On the other hand, as shown in Figure 5(b), the compressive strength and linear shrinkage decreases with the increase of the sintering temperature from 200 to 300[degrees]C, whereas it increased with the increase in the sintering temperature from 300 to 400[degrees]C. Still, in Figure 5(b), it can be observed that at a sintering temperature of400[degrees]C, the porous ceramics exhibited the highest compressive strength and linear shrinkage of about 4.3 MPa and 8.9%, respectively. As indicated in Figure 5(b), further increase in the sintering temperature higher than 400[degrees]C gradually decreases the compressive strength and linear shrinkage of the porous ceramics. The authors attributed the gradual decreasing of the compressive strength and linear shrinkage of the samples to the higher amount of gas released under the higher sintering temperature involved in this stage. Also, the authors believe some cracks could have occurred in the samples, resulting in deterioration of compressive strength. Overall, as shown in Figures 5(a) and 5(b), it can be observed that the linear shrinkage rate is 7-8.9%, bulk density is 0.89-0.95 g/[cm.sup.3], apparent porosity is 61.4-65.5%, and the compressive strength is 3-4.3 MPa.

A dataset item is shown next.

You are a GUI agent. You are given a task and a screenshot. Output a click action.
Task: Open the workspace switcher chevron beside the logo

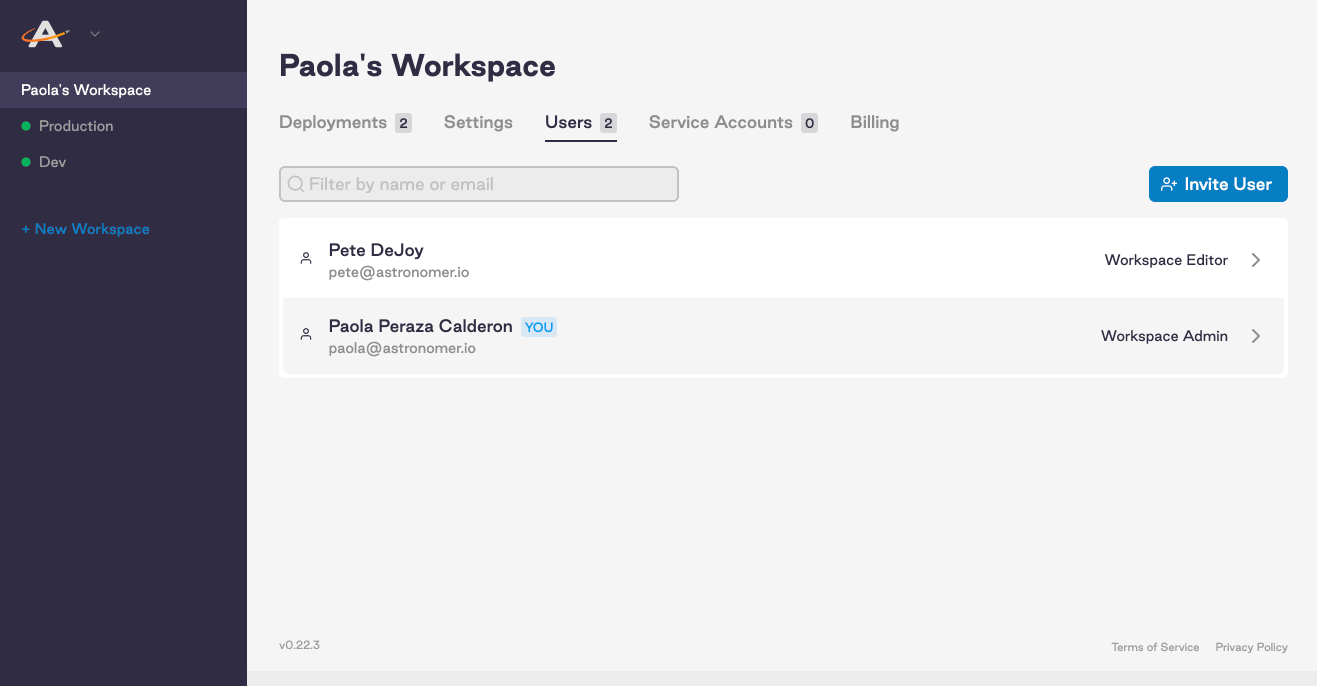point(93,33)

In the current study, a preheating temperature of 300[degrees]C is considered the most suitable for the carbonization of organic matter, because of the indicated lowest bulk density and the highest apparent porosity at this temperature. Similar results for one-stage sintering process in similar products were reported elsewhere [27, 31].

Figure 6 shows the influence of the heating rate on the characteristics of the porous ceramics. As shown in Figure 6(a), it could be observed that the porous ceramics exhibited the highest and lowest apparent porosity and bulk density, respectively, at a heating rate of 5[degrees]C. It implies that at the heating rate of 5[degrees]C/min, the amount of carbonization of organic matter was the highest, contributing to the lowest value of bulk density and highest value of the porosity. Quantitatively, as indicated in Figure 6(a), the apparent porosity is 62~63%, whereas the bulk density is 0.98~1.05 g/[cm.sup.3]. As shown in Figure 6(b), it can be seen that the compressive strength decreased sharply and continuously at a heating rate from 1 to 5[degrees]C/min, whereas it increased gradually at a heating rate from 5 to 7[degrees]C/min and sharply from 7 to 9[degrees]C/min. Still, in Figure 6(a), it could be observed that the range of the compressive strength is 7.9~9 MPa for the range of the heating rate understudied. However, it is expected that the compressive strength of porous ceramics can be mostly controlled by subsequent second-stage sintering temperature. Furthermore, as shown in Figure 6(b), it is evident that the linear shrinkage decreased sharply and continuously at a heating rate from 1-7[degrees]C/min, and then it increased sharply at a heating rate from 7 to 9[degrees]C/min. As shown in Figure 6(b), it can be seen that the range of the linear shrinkage is 10-11%. According to the results shown in Figure 6, it could be inferred that the variation of the heating rate in one-stage sintering process has minimal influence on the characteristics of the porous ceramics. The authors believed that the variation of the heating rate in the two-stage sintering process would give a more significant influence on the characteristics of the porous ceramics.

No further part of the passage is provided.